Let’s say your 13 year old son wants to save $10,000 to buy a car when they graduate school. They have a part-time job and can afford to save $100 a month in an account that pays 5% interest per annum.

We can use the FV function to calculate how much they’ll have after 5 years (60 months) of saving $100 at 5% interest p.a. compounded monthly:

=FV(5%/12,60,-$100,0,0)
=$6,800.61

But how many months will it take to save $10,000? I could manually change the number of months in the formula until I got close to $10,000, but that could take a lot of trial and error. It’s more efficient to let Excel’s Goal Seek do the work.

In the image below, column B contains my original calculation which I’ve copied to column C for Goal Seek to work its magic. Cell C7 contains the FV formula. This is my target value cell that I want to return $10,000.

Constraints: They can’t save more than $100 per month and they can’t get a higher interest rate, therefore the only variable is the number of months they can save.

All I need to do now is go to the Data tab > What-if Analysis > Goal Seek:

Excel goal seek dialog box

This opens the Excel Goal Seek dialog box (image below):

  • The Set cell is the cell that I want to contain $10,000. Note: the ‘Set cell’ must contain a formula.
  • The ‘To value’ is the target value I’d like the set cell to contain. Remember, the target is $10,000.
  • The ‘By changing cell’ is the cell I want to adjust. In my case it’s the number of saving months (periods). Note: if you prefer, this cell can be left empty for Goal Seek to solve but it cannot contain a formula.

run goal seek

Goal Seek may go through several iterations before it finds the solution.

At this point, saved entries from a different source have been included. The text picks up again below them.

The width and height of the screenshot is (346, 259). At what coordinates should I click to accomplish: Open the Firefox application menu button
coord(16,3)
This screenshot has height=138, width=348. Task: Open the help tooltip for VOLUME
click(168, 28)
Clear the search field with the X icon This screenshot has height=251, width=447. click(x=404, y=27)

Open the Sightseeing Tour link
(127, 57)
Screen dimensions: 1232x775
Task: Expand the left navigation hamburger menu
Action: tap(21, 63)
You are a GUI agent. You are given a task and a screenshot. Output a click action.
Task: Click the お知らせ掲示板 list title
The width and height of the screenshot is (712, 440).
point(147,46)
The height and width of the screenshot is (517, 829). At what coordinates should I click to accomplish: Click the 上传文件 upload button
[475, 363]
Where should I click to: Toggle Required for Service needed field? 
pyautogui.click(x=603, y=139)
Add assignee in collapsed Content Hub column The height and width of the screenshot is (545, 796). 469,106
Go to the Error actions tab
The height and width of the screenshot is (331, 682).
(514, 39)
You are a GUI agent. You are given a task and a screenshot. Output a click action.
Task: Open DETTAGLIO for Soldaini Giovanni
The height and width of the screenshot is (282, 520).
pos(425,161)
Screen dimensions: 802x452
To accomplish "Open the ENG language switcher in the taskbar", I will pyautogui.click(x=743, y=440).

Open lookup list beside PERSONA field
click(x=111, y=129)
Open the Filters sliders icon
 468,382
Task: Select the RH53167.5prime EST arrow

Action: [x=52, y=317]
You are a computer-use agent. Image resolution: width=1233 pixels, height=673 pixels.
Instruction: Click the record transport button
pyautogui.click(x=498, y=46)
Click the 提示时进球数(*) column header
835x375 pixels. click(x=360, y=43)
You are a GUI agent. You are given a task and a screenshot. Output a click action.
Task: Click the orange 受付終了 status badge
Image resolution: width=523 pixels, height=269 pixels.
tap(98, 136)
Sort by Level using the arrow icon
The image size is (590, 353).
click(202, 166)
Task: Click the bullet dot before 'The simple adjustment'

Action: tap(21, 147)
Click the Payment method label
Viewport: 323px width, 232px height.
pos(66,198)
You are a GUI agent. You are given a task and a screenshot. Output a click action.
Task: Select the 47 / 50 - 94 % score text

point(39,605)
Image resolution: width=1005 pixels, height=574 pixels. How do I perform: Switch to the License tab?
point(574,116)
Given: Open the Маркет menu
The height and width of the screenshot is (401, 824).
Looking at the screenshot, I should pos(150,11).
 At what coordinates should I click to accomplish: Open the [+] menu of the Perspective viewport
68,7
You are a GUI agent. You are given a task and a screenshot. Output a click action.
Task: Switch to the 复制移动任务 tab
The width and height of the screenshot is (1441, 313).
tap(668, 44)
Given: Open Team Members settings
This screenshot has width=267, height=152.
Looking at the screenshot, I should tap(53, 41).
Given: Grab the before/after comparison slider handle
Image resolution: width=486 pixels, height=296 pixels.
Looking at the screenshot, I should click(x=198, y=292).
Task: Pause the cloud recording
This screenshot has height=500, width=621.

In which case you’ll see the window shown below:

iteration

Once Goal Seek finds the answer it will change the cell you referenced in the ‘by changing cell’ field, which in my example is cell C5:

goal seek result

And we can see it’ll take 84 months to save $10,000.

What if they managed to increase their savings by foregoing the latest video games each month. (I can hear it now…”Mum, I’d rather poke myself in the eye than not have the latest game…and anyway, no one calls them ‘video games’ anymore”).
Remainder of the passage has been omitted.